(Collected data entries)
-- Opening Marker --

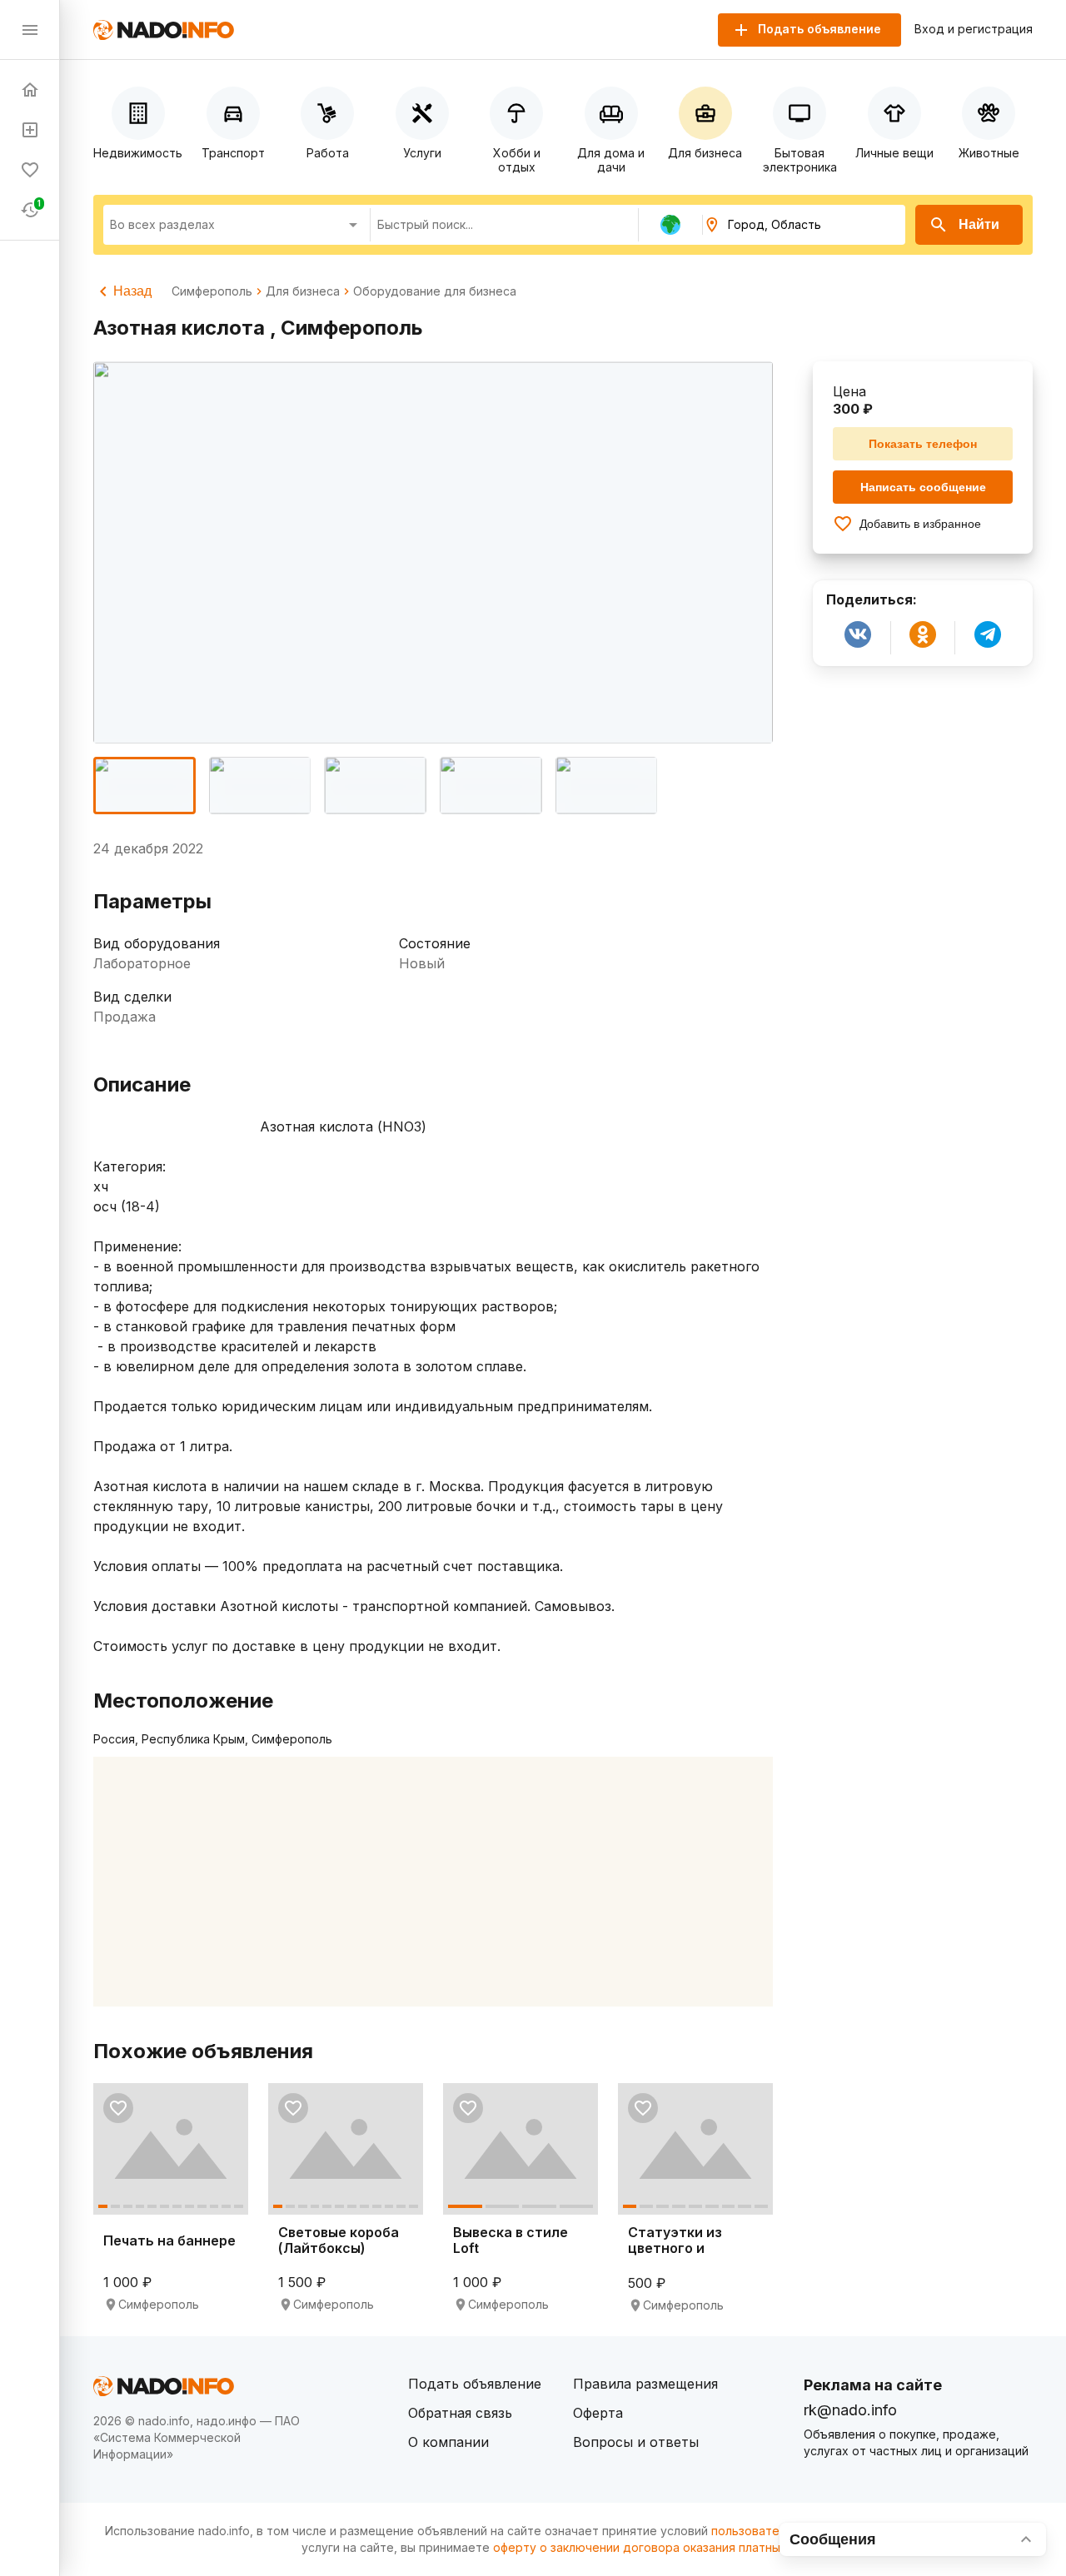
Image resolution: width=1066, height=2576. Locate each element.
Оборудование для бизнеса (434, 291)
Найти (979, 224)
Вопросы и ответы (636, 2442)
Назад (132, 291)
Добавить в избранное (920, 523)
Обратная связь (460, 2412)
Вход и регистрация (973, 29)
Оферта (598, 2412)
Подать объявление (474, 2383)
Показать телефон (923, 443)
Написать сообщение (923, 487)
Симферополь (212, 291)
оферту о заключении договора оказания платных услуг (657, 2547)
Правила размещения (645, 2383)
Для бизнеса (303, 291)
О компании (448, 2442)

-- Closing Marker --

__What you will do__. Omit the pictures and reproduce the records above exactly.

__Solved exercise__.
Image resolution: width=1066, height=2576. Locate each element.
Оборудование для бизнеса (434, 291)
Найти (979, 224)
Вопросы и ответы (636, 2442)
Назад (132, 291)
Добавить в избранное (920, 523)
Обратная связь (460, 2412)
Вход и регистрация (973, 29)
Оферта (598, 2412)
Подать объявление (474, 2383)
Показать телефон (923, 443)
Написать сообщение (923, 487)
Симферополь (212, 291)
оферту о заключении договора оказания платных услуг (657, 2547)
Правила размещения (645, 2383)
Для бизнеса (303, 291)
О компании (448, 2442)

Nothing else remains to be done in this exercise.